Document extract =>
*** Block opens ***
Learning Rather Than Schooling

Schooling was designed to sort future workers to meet the needs of an industrial society. We are no longer living in an industrial society but the essential design features of our schools remain largely unchanged. Success, whether of students or schools, continues to be assessed by a narrow range of easy to measure outcomes. The international movement to improve schooling remains underpinned by economic drivers and is focused on the application of strategies generally determined at a government or system level. It requires convergence on a particular outcome; my experience is this places principals and teachers in an uncomfortable environment of control and compliance in a time of complexity and uncertainty.

There is an urgent need to apply a new mindset to schooling. The world has and will continue to change, and the cost to humanity for attempting to maintain our current system can't be sustained. The growing teacher shortage crisis in many countries should be the canary in the coal mine.

New understandings about learning including exciting breakthroughs from fields in biological science, neuroscience, and medical imaging have led to a stark realisation: If we were to design today and from scratch a system to educate our children, the result would not be schools as we currently know them.
*** Block closes ***
Data below =>
*** Block opens ***
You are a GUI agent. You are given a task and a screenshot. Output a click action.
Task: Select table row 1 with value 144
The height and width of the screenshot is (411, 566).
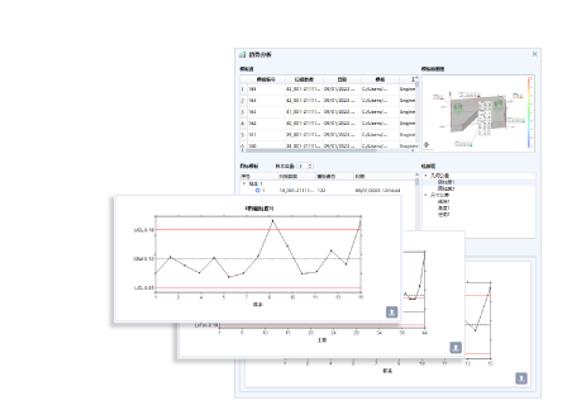click(328, 89)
*** Block closes ***
What is needed =>
Continue the essay on learning rather than schooling, shown above before the material, starting after its last sentence.

Answer space =>
Educator Carol Black’s observation resonates here: ‘Collecting data on human learning based on children’s behaviours in school is like collecting data on killer whales based on their behaviour at SeaWorld.’

There are many (educators and others) who acknowledge this proposition to be a truth and countless, mostly small-scale, initiatives across the world attempting to address it. The message is clear: Education must be about learning not schooling. The sunk cost of our existing model is substantial; the challenge is how to reimagine education from within. Our best chance for success will involve harnessing the meso level of leadership in profound ways – a topic I will return to in the pages ahead.

When we shift our mindset to ‘Learning rather than schooling’, we acknowledge that the focus of our efforts is a child's identity as a learner. The measure of success therefore, is for each learner to understand more about themselves in a way that increases their Confident Courage and brings about Deep Learning.